### Work request
Within the records, say how many lines include the word "month"; the answer should be the number and no more.

### Collected data entries
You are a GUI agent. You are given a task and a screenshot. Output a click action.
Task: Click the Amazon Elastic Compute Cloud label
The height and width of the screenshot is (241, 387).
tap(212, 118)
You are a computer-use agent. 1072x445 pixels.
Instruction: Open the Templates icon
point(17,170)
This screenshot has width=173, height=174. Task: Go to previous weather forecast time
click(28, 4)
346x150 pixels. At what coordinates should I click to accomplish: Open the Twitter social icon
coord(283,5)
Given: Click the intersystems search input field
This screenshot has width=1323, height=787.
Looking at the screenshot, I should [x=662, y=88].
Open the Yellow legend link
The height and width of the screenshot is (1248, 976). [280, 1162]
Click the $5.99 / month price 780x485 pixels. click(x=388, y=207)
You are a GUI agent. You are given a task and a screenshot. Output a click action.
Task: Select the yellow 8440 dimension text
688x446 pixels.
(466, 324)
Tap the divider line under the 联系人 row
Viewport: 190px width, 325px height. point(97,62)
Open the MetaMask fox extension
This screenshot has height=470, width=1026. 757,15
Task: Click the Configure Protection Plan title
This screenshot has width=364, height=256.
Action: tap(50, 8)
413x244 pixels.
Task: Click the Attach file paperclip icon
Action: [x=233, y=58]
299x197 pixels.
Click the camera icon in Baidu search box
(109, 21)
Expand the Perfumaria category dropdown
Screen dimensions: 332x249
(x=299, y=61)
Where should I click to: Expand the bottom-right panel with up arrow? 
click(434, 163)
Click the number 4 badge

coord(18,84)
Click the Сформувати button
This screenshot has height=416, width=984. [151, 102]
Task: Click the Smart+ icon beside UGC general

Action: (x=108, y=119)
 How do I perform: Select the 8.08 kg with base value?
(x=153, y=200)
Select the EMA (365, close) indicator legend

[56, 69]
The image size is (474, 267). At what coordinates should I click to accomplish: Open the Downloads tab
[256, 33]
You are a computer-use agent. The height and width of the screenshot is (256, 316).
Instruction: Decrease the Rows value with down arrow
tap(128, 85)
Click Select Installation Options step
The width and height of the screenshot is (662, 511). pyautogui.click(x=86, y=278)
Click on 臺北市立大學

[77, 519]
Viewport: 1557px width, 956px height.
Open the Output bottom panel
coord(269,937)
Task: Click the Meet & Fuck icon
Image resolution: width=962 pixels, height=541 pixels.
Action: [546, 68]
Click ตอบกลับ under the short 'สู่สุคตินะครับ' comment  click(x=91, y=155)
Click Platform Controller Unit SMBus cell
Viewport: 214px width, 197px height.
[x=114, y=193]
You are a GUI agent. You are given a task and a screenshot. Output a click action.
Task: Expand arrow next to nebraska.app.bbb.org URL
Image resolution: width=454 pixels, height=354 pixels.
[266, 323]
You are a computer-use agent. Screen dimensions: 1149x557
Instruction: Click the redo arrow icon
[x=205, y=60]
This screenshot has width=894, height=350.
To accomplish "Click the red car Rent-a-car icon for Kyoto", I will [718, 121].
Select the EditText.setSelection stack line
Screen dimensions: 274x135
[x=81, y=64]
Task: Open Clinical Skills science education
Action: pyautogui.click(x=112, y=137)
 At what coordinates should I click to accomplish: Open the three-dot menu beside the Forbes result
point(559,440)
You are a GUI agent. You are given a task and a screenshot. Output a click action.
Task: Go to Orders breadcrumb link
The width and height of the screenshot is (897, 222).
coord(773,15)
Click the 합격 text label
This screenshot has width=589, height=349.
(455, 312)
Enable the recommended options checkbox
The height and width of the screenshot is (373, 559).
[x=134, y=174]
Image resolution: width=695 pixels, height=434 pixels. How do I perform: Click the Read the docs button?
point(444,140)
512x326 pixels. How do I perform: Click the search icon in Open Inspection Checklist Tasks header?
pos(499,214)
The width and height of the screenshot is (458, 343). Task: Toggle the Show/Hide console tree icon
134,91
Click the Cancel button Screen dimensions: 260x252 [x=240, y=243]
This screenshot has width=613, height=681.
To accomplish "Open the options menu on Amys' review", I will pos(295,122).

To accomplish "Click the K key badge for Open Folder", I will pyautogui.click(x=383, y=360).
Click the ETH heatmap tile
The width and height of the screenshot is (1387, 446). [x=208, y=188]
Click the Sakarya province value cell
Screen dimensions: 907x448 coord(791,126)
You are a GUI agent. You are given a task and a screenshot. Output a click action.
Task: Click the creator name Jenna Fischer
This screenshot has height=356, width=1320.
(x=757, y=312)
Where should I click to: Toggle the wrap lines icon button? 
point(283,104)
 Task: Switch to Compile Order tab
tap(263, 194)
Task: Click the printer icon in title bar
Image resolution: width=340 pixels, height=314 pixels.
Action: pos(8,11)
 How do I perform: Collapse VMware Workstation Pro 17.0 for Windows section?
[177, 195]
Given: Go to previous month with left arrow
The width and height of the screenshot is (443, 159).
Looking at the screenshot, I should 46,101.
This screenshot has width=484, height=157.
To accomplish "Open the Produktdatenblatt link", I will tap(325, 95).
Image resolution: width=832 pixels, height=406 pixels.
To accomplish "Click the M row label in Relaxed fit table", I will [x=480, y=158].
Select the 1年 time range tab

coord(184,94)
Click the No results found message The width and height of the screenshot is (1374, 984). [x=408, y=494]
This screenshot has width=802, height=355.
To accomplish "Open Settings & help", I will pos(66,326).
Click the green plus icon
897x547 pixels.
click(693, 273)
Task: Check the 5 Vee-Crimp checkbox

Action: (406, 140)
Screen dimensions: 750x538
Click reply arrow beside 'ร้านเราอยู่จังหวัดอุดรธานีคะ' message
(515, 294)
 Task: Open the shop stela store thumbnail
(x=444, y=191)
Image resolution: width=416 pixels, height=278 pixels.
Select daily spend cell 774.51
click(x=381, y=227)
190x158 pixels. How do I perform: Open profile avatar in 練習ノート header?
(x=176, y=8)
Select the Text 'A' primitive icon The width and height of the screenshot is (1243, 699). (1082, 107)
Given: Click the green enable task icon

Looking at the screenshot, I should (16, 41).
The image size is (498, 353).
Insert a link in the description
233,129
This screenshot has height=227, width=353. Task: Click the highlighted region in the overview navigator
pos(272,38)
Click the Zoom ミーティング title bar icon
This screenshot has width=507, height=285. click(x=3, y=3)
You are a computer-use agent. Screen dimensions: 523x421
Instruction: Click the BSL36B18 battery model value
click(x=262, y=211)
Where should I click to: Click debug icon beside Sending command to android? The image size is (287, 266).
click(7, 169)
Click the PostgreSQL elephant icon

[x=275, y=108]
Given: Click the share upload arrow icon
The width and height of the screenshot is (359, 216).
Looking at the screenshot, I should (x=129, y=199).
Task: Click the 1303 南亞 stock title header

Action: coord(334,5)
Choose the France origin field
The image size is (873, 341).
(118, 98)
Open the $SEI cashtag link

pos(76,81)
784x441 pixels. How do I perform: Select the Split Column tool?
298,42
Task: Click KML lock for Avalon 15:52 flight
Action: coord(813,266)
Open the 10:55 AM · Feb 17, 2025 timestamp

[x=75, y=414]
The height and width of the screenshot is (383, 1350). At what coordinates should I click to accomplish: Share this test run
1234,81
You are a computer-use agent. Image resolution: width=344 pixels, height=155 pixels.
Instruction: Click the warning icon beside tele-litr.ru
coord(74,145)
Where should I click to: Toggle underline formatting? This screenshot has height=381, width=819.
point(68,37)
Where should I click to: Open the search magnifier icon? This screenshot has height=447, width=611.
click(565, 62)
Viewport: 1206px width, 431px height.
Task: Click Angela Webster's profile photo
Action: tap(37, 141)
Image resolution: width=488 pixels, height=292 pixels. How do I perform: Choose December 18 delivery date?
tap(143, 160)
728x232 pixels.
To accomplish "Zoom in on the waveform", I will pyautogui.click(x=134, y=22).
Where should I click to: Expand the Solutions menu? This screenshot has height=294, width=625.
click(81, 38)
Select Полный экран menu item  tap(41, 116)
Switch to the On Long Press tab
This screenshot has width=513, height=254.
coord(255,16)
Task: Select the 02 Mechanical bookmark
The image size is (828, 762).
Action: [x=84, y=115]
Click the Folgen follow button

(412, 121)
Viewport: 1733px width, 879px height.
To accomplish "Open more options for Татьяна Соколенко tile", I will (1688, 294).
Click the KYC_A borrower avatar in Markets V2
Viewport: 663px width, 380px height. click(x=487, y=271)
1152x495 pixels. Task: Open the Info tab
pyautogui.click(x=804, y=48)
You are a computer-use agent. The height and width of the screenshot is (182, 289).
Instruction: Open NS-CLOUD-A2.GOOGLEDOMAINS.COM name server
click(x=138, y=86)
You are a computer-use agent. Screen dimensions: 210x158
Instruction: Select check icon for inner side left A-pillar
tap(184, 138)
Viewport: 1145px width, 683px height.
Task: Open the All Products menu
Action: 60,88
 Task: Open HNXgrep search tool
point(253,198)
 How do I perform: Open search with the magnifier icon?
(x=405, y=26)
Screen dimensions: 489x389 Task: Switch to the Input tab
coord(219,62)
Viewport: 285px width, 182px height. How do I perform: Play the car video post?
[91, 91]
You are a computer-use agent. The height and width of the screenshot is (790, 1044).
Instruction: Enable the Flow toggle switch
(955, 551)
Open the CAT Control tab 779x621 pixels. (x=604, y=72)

### Answer section
2